Política

EL PREMIO RÍMOLO

Una reclusa de la cárcel de Ezeiza contó sus días como compañera de Giselle Rímolo y ganó un premio

LA CÁRCEL DE CHIN – CHIN

Una presa de Ezeiza escribió un relato de cómo era la vida de la ex de Soldán en el penal. Extensiones, uñas esculpidas y otros secretos.

Una mujer que está presa ganó un premio literario por su libro «Crónicas tumberas». Se llama María Silvia Prieto, tiene 46 años y está condenada a cadena perpetua por asesinato en la cárcel de Ezeiza y allí convivió casi un año con la falsa médica Giselle Rímolo, declarada culpable de homicidio culposo y ejercicio ilegal de la medicina. Prieto, que se formó en talleres de escritura a los que accedió después de pelear ante los jueces por su derecho a la educación, cuenta la llegada de Rímolo al penal, transitando un post-operatorio de una reciente lipoescultura; cómo las internas le pintaban las uñas y la herencia -cremas- que les dejó cuando se fue.

«Crónicas tumberas» obtuvo el Primer Premio de Crónicas «La Voluntad», que otorgan la Fundación Tomás Eloy Martínez, la revista Anfibia, la editorial Planeta y los escritores Martín Caparrós y Eduardo Anguita, y por el cual ganó 15.000 pesos. Su crónica y las nueve finalistas serán publicadas por Planeta. En el jurado estuvieron Anguita, Caparrós, Cristián Alarcón (Anfibia), Paula Pérez Alonso (Planeta) y Ezequiel Martínez (fundación TEM). Aquí algunos pasajes de la crónica que publica la revista Anfibia:

«Seguíamos con tanta atención la vida de la diva que no nos dimos cuenta de que ya estaba entre nosotras. La habían traído de incógnito y no la podían alojar en pabellones comunes porque transitaba un post-operatorio de una lipoescultura reciente. Así, vendada e inflamada, no podía mostrarse en público. Por eso, pasó su primera etapa en cautiverio en el centro médico de la unidad.
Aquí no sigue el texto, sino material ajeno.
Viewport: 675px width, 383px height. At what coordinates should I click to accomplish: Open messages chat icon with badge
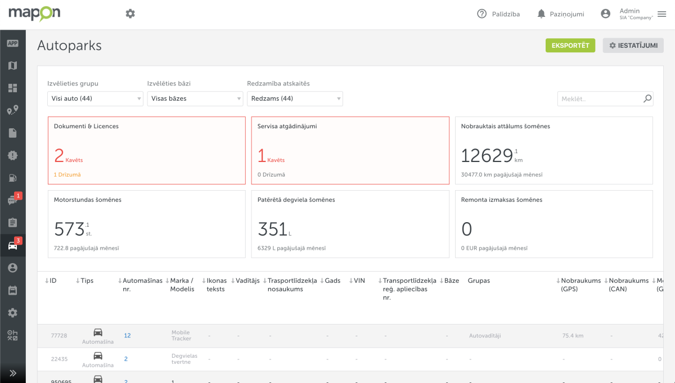point(12,201)
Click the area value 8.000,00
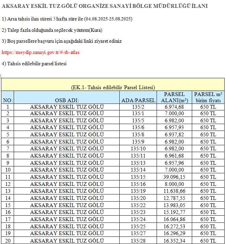The image size is (226, 244). coord(174,184)
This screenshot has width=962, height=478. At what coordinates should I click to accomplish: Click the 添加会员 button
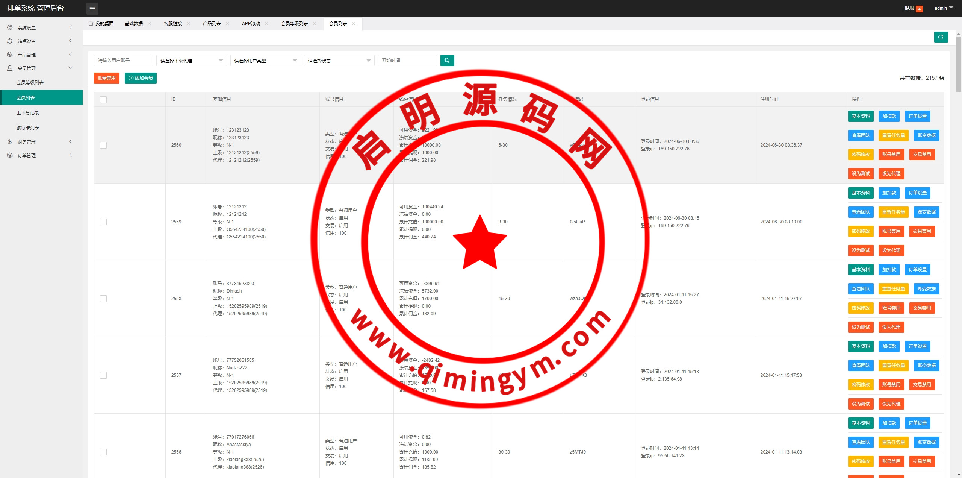pyautogui.click(x=141, y=78)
Giselle Rímolo contaba con un séquito que la seguía a todos lados. Aunque se trataba de amoldar a la vida tumbera lo mejor posible, nunca pasó desapercibida. Se cuidaba tanto en las comidas como en el más mínimo de los detalles de su imagen. Algunas de las compañeras hacían de estilistas, manicuras, cosmetólogas o psicólogas. En esta vida todo tiene un precio. Giselle lo pagaba sin chistar.

Cada vez que se duchaba, se generaba una ceremonia. Las estilistas entraban al baño a recuperar el pelo de las extensiones que, con el agua, se iba despegando. Con mucha paciencia lo secaban, peinaban y volvían a unir todo con la pistola de siliconas. Lamentablemente las uñas esculpidas no corrieron la misma suerte. Y sin embargo, ella no se resignaba jamás. Debía seguir mostrándose como una estrella: para su familia, su novio y los abogados.

Con Giselle, compartimos unos cuantos meses de ese fatídico 2004. Se fue un viernes, envuelta en un tailleur de reconocida marca de color rosa, que hacía juego con las uñas recién pintadas y el pelo medio ondulado. Nunca pareció una presa común, tampoco lo era, pero se encargó de no sobresalir demasiado».